リクルート Vol.68 -【新卒採用27】-
[斎藤 裕子]
内需型、新卒採用下支え 10年春 輸出企業は大幅抑制
世界的な景気低迷により、輸出依存度の高い外需型産業で、2010年春の新卒採用を大幅に抑制する動きが強まっている。一方、流通・食品や情報通信などは底堅さを見せ、運輸や電力では採用拡大の動きも顕在化。内需型産業が新卒市場を下支えする。今年の就職戦線はさながら内“優”外患の様相だ。
自動車や電機メーカーは、抑制が相次ぐ。ホンダは890人と4年ぶりに1000人の大台を下回り、今年4月入社で590人を採用した日産自動車も、数十人規模と大幅に絞り込む。採用計画を策定中のトヨタ自動車も、「減らす方向で調整」(幹部)しており、5年ぶりに3000人を割り込む可能性も出ている。

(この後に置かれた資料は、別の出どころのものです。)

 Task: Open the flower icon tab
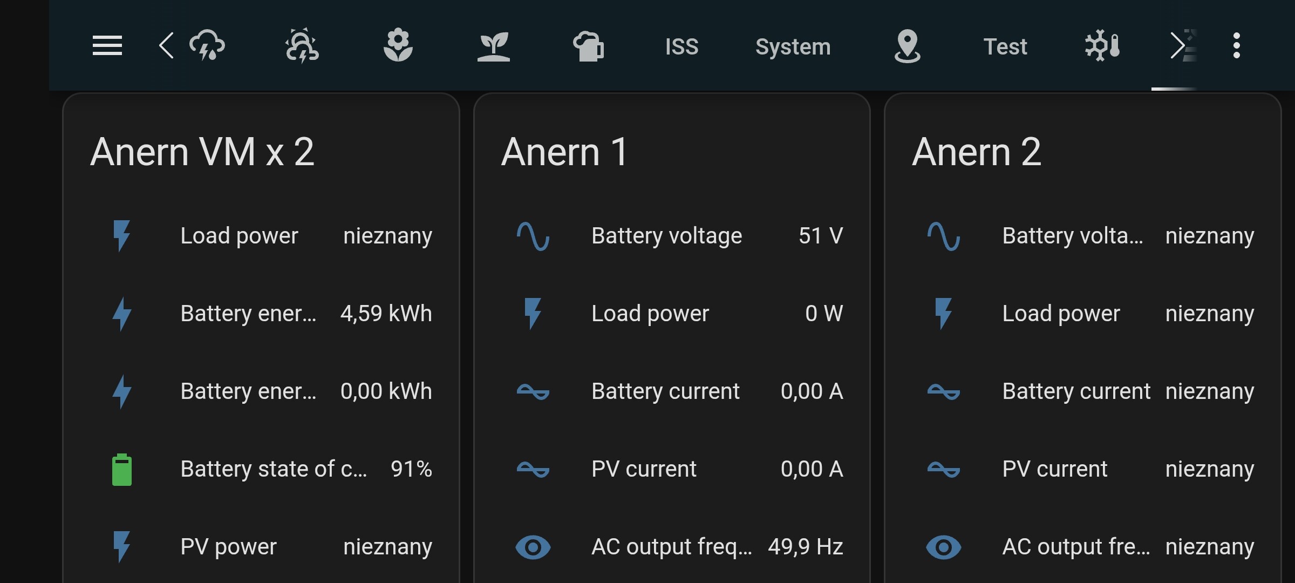click(398, 45)
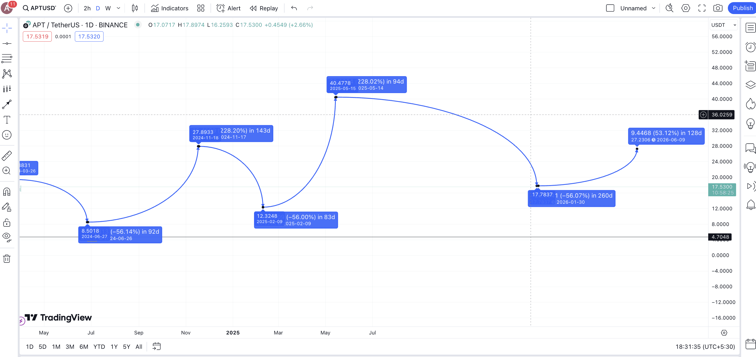
Task: Open the Indicators dialog
Action: pyautogui.click(x=170, y=8)
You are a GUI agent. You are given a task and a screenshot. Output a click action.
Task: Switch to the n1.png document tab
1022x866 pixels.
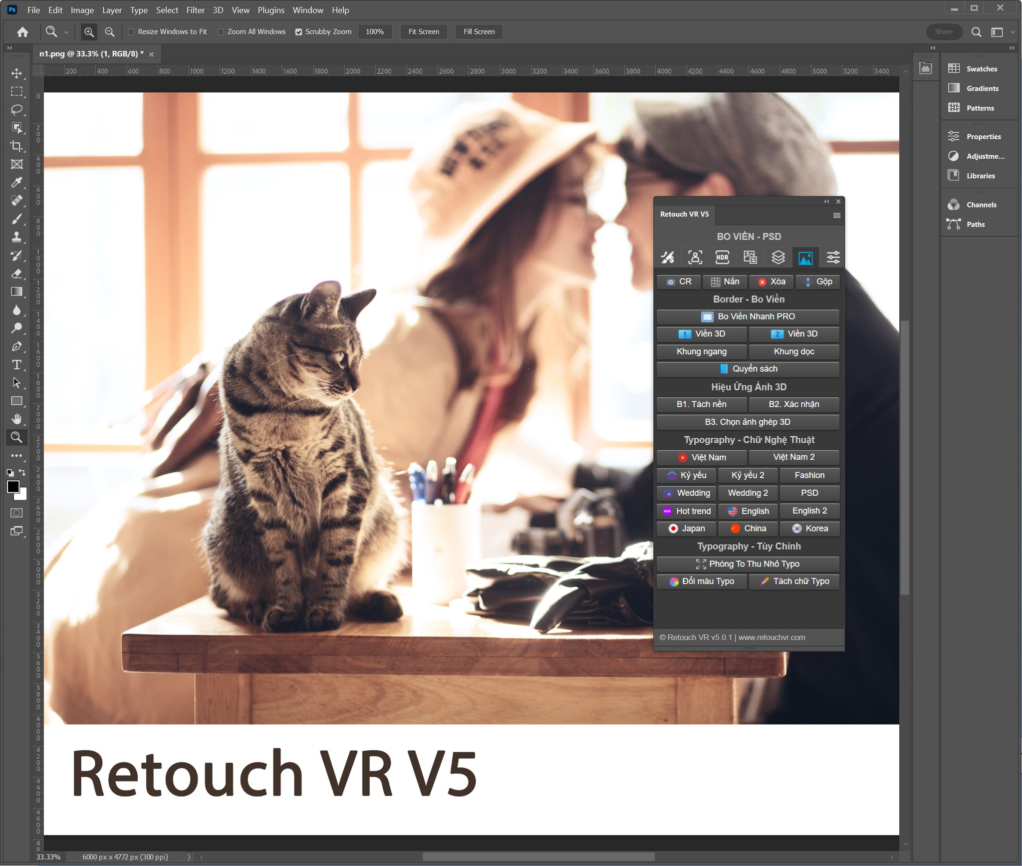[x=91, y=54]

電機・機械も同様で、キヤノンが4割削減する計画を打ち出したほか、経営難のパイオニアや半導体大手のNECエレクトロニクスが定期採用を見送るなど、固定費削減のあおりは、新卒採用にも及び始めている。
これに対し、電力や鉄道など国外の景気低迷の影響を受けにくいインフラ業種では、採用拡大の動きも目立つ。東京電力は原子力関連の技術者を中心に、採用を約4割増やし11年ぶりに1000人の大台を超える採用計画をまとめたほか、電力他社も軒並み高水準の採用を維持する。

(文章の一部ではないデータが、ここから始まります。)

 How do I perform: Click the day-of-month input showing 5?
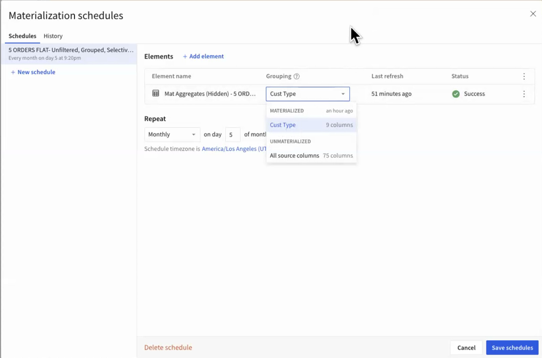[233, 134]
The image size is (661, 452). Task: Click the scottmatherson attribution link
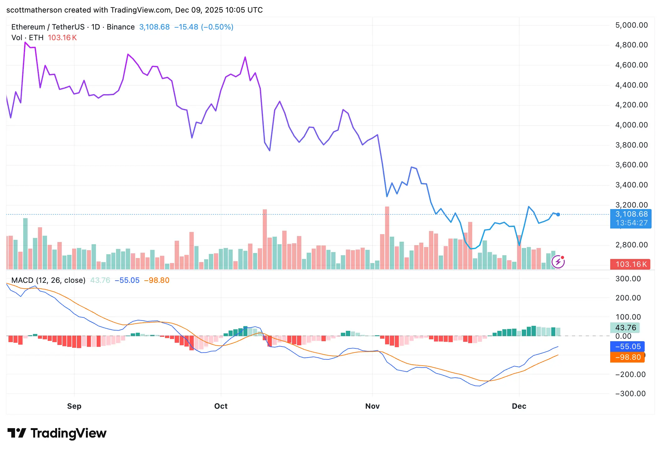click(x=34, y=10)
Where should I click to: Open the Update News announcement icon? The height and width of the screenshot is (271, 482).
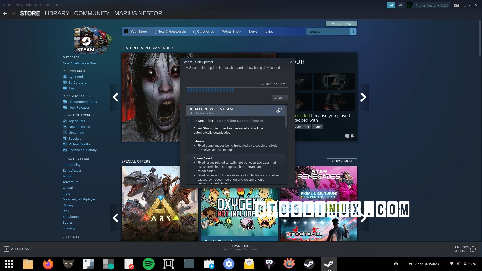click(279, 111)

中央リニア新幹線の建設計画を進めるJR東海は、技術系を中心に「前倒す」として、過去最多の1030人を採用する。JR東日本、西日本とも団塊世代の大量退職に対応し、採用規模を維持。外食では、日本マクドナルドが好調な業績を受けて、今春より約13%増やすほか、300人以上の中途採用も行うなど、景気低迷下でも採用拡大に乗り出す企業も少なくない。
このほか、情報通信や流通、食品など内需型産業では、今春とほぼ同水準かやや増の傾向が強い。情報通信では「年齢構成をフラット化する」(KDDI・小野寺正会長兼社長)「技術や営業戦略を継承するため」(NTTドコモ・山田隆持社長)と堅調な業績を背景に、組織強化に向けた動きが目立つ。

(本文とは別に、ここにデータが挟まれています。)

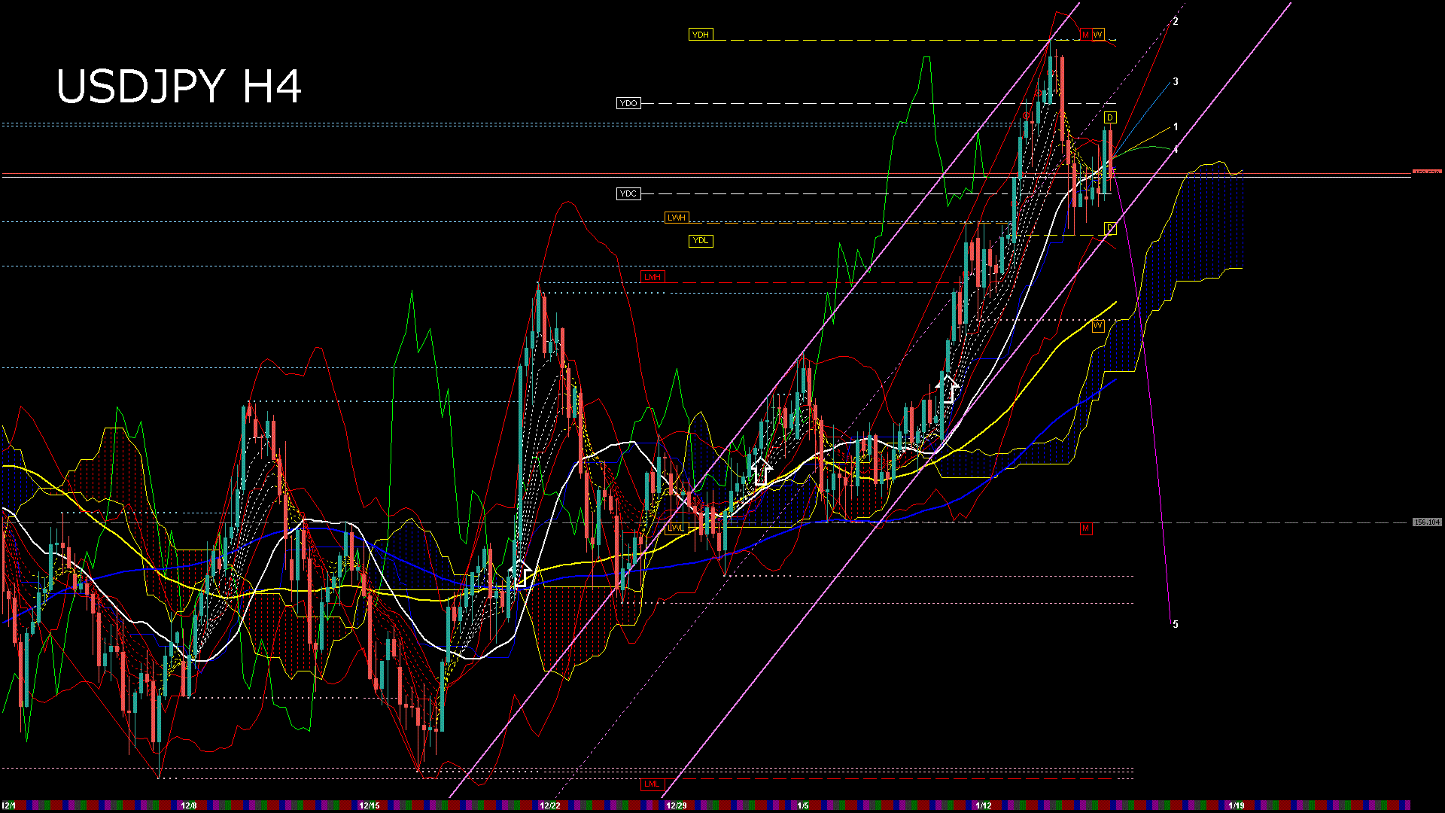
Task: Toggle the LWH orange level label
Action: point(676,217)
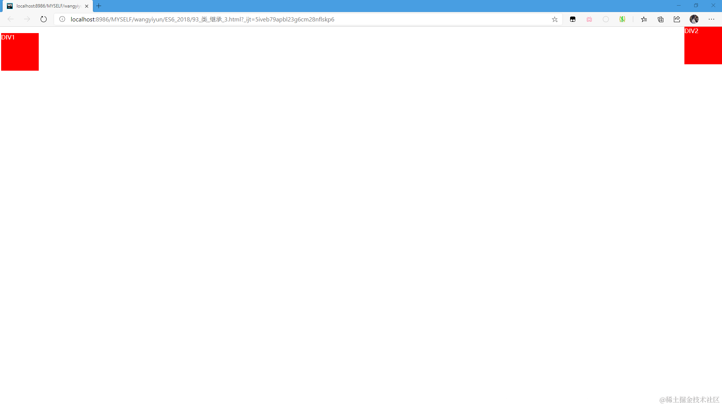Click the refresh page button
The image size is (722, 406).
pyautogui.click(x=44, y=19)
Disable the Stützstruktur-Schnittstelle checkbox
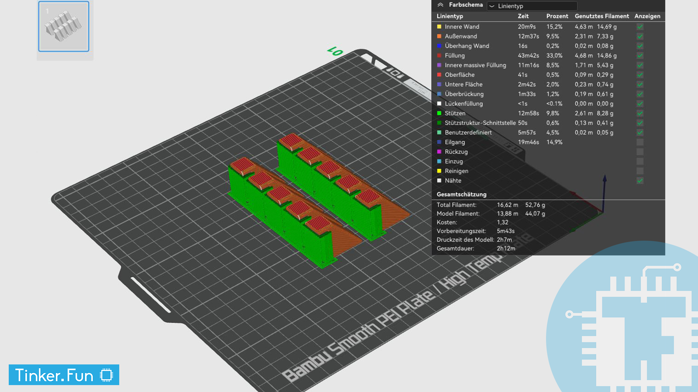Viewport: 698px width, 392px height. 639,123
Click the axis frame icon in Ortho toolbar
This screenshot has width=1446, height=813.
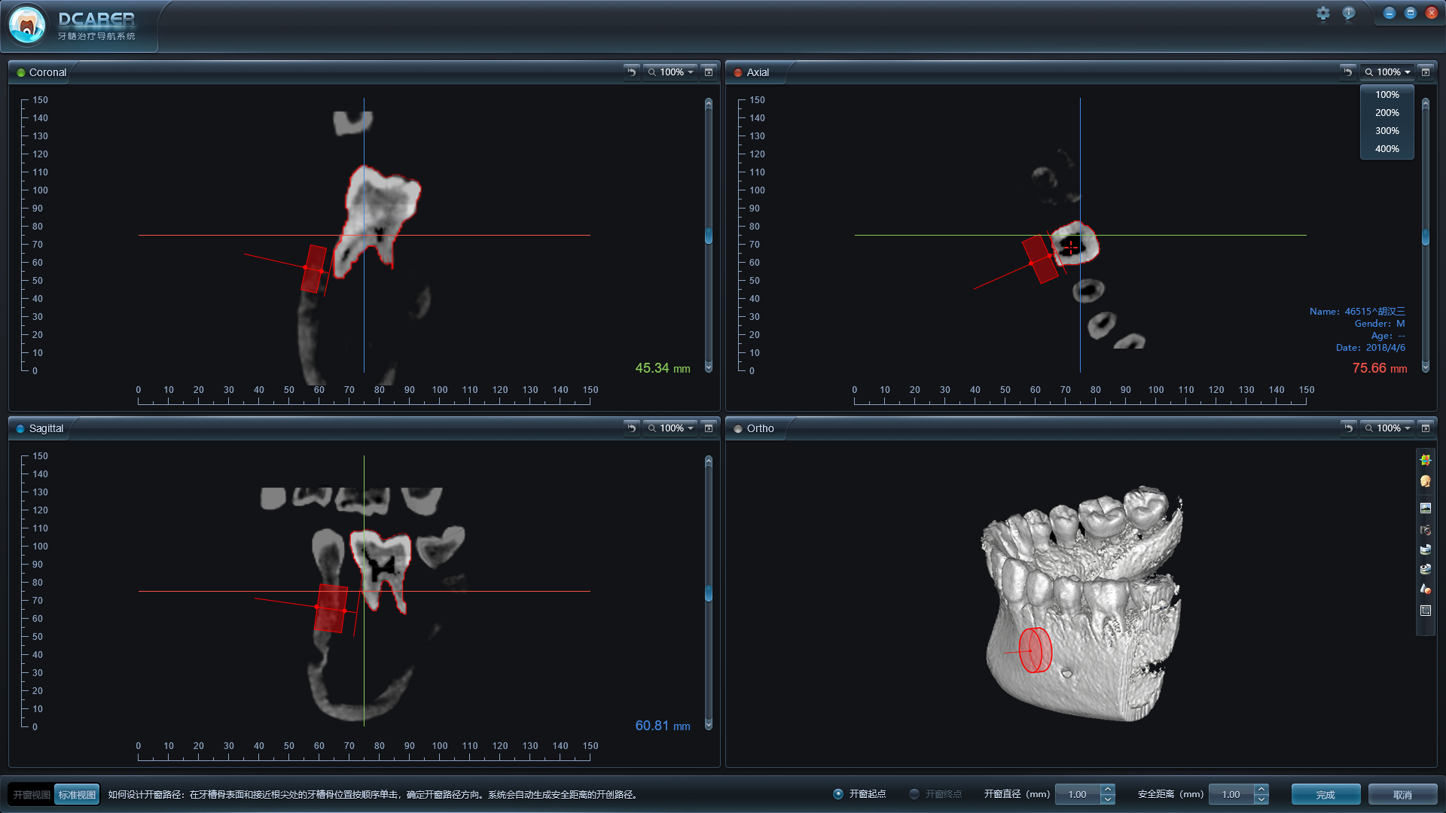click(x=1425, y=611)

もともと採用人員の多い銀行・生保業界もバブル後の採用抑制による中堅社員不足、という人員構成のゆがみが問題となったことから、一定の採用水準を維持する考え。製造業でも鉄鋼では「中長期を見据え、必要な人材を確保したい」(JFEグループ)と将来に向けた人材確保に努めている。
雇用問題が深刻化し、日本経団連雇用委員会の鈴木正一郎委員長(王子製紙会長)が「失業率は過去最悪の5.5%を超える恐れもある」と懸念する中、内需型産業の下支えが新卒採用の受け皿となりそうだ。
『 FujiSankei Business i. 』
---もともと採用人員の多い銀行・生保業界もバブル後の採用抑制による中堅社員不足、という人員構成のゆがみが問題となったことを踏まえても、今後更なる問題がでてくるのか?予期せぬことばかりですね。